Source: R/optimization_function.R
optimization_function.Rd

Computes optimization scores for candidate spatial predictor sets using either the "moran.i" or "p.value" method. Higher scores indicate better trade-offs between spatial autocorrelation reduction, model performance, and parsimony.

Usage

optimization_function(
  x = NULL,
  weight.r.squared = NULL,
  weight.penalization.n.predictors = NULL,
  optimization.method = "moran.i"
)

Arguments

x

Data frame containing optimization metrics for candidate spatial predictor sets. Generated internally by select_spatial_predictors_sequential() or select_spatial_predictors_recursive(). Must include columns: moran.i, r.squared, penalization.per.variable, and p.value.binary (for "p.value" method).

weight.r.squared

Numeric value between 0 and 1 specifying the weight for R-squared in the optimization score. Higher values prioritize model performance.

weight.penalization.n.predictors

Numeric value between 0 and 1 specifying the weight for penalizing the number of spatial predictors. Higher values favor more parsimonious models.

optimization.method

Character string specifying the optimization method: "moran.i" (default) or "p.value". Default: "moran.i".

Value

Numeric vector of optimization scores, one per row in x. Higher scores indicate better solutions. All values are rescaled between 0 and 1 for comparability.

Details

This function balances three objectives when selecting spatial predictors:

  1. Reduce spatial autocorrelation: Maximize 1 - Moran's I to minimize residual spatial autocorrelation

  2. Maintain model performance: Account for model R-squared

  3. Favor parsimony: Penalize models with many spatial predictors

Optimization methods:

The "moran.i" method computes:

score = (1 - Moran's I) + w1 × R² - w2 × penalization

where all components are rescaled to the range 0 to 1, w1 = weight.r.squared, and w2 = weight.penalization.n.predictors.

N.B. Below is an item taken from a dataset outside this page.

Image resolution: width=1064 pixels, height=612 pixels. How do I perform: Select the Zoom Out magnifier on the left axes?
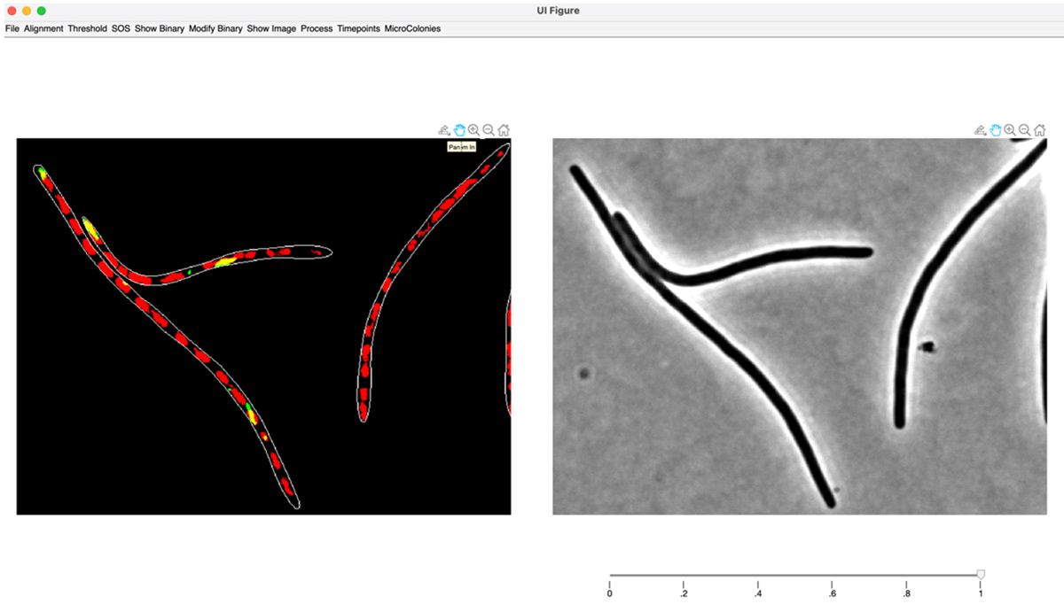pos(489,129)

The "p.value" method computes:

score = max(1 - Moran's I, binary p-value) + w1 × R² - w2 × penalization

where the binary p-value is 1 if p equal or lower than 0.05 (no significant spatial autocorrelation), and 0 otherwise.

Practical differences:

  • The "moran.i" method uses continuous Moran's I values and typically selects more spatial predictors to achieve lower spatial autocorrelation

  • The "p.value" method uses binary significance thresholds and typically selects fewer predictors, stopping once spatial autocorrelation becomes non-significant

The optimal model is the one with the highest optimization score.

See also

select_spatial_predictors_recursive(), select_spatial_predictors_sequential(), moran()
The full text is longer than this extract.